0

ok so here

Colorizing your terminal and shell environment?

its stated that

export COLOR_NC='\e[0m' # No Color
export COLOR_BLACK='\e[0;30m'
export COLOR_GRAY='\e[1;30m'
export COLOR_RED='\e[0;31m'
export COLOR_LIGHT_RED='\e[1;31m'
export COLOR_GREEN='\e[0;32m'
export COLOR_LIGHT_GREEN='\e[1;32m'
export COLOR_BROWN='\e[0;33m'
export COLOR_YELLOW='\e[1;33m'
export COLOR_BLUE='\e[0;34m'
export COLOR_LIGHT_BLUE='\e[1;34m'
export COLOR_PURPLE='\e[0;35m'
export COLOR_LIGHT_PURPLE='\e[1;35m'
export COLOR_CYAN='\e[0;36m'
export COLOR_LIGHT_CYAN='\e[1;36m'
export COLOR_LIGHT_GRAY='\e[0;37m'
export COLOR_WHITE='\e[1;37m'

I am wondering how these values actually work, for example, the COLOR_GREEN and COLOR_LIGHT_GREEN, they differ in only one character, but visually they differ in both color and weight, one is bold while the other is not.... anyone care to explain whats going on here?

  • Colors in a terminal are encoded with ANSI escape codes (\e). All your sequences are CSI SGR \e[...m . More information on https://en.m.wikipedia.org/wiki/ANSI_escape_code – Arnaud Valmary Dec 23 '22 at 15:51

1 Answers1

1

From what you cited \e[0m stands out; it resets attributes. The rest is a palette of 16 colors. Usually these colors are in accordance with what your descriptive names of variables say, but it does not have to be this way.

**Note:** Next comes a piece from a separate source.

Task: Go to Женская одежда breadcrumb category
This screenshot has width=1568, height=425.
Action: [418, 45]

When you terminal gets such-and-such sequence of bytes it starts using the associated color. The point is the associated color can be any color or even something more than a color.

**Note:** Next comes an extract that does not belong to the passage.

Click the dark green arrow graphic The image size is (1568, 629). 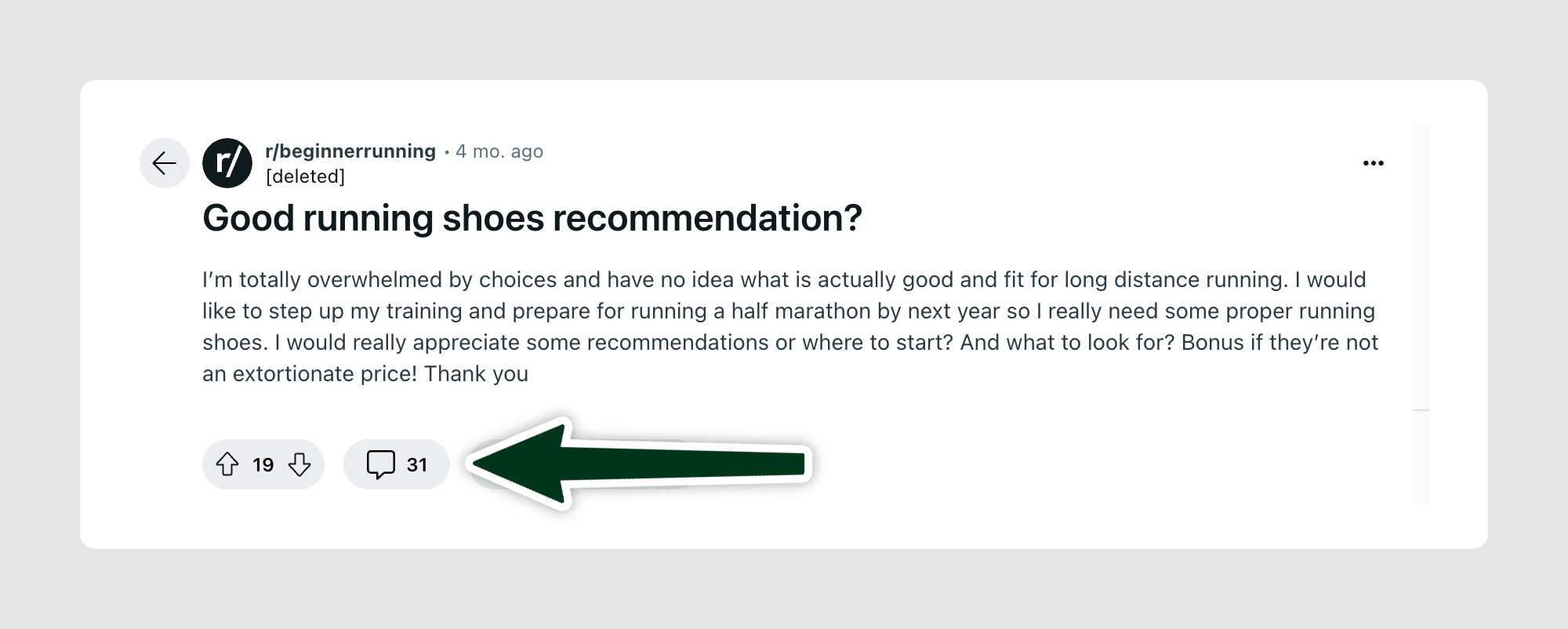(x=643, y=464)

E.g. I can configure my terminal emulator (konsole) to use arbitrary colors. This way I can make your COLOR_GREEN and COLOR_LIGHT_GREEN to manifest respectively as (e.g.) red and blue in my terminal. There's also an option to draw intense colors in bold font.

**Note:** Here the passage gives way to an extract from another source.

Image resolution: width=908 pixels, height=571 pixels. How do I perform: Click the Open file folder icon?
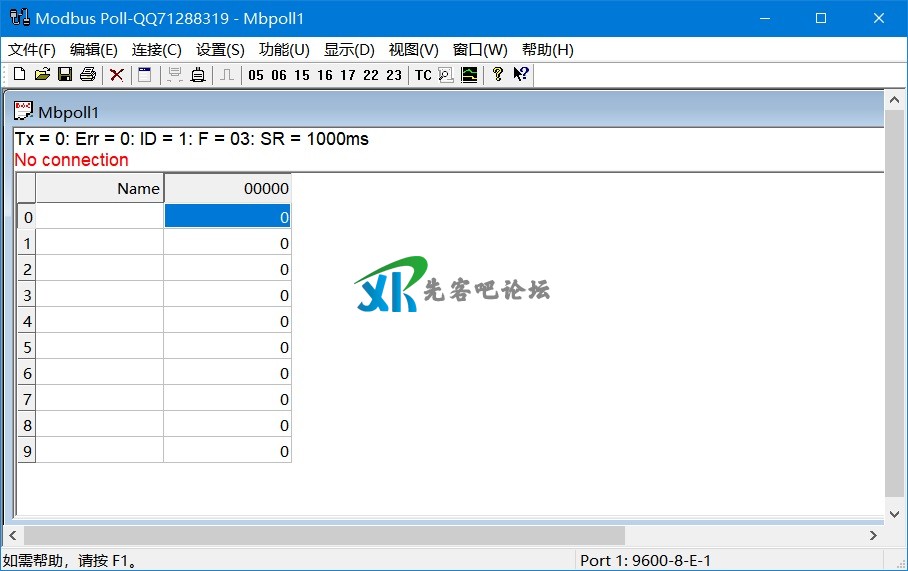tap(42, 75)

In general the terminal emulator gets a sequence of bytes and it reacts. The sequences in question are designed to select colors, but you can create a terminal emulator that plays sounds instead.

Some programs that use colors expect my terminal emulator to actually use colors and they expect my palette to be similar to the conventional palette; or at least they expect COLOR_LIGHT_foo to visually be the light version of COLOR_foo. If I use a non-standard palette or a crazy terminal emulator that makes such a program unreadable then it's my problem. Drawing intense colors in bold usually increases readability, so what you observed is a manifestation of rather sane settings.

Think of the colors in question as color1, color2, etc., or even request1, request2, etc. The rest is up to your terminal (terminal emulator).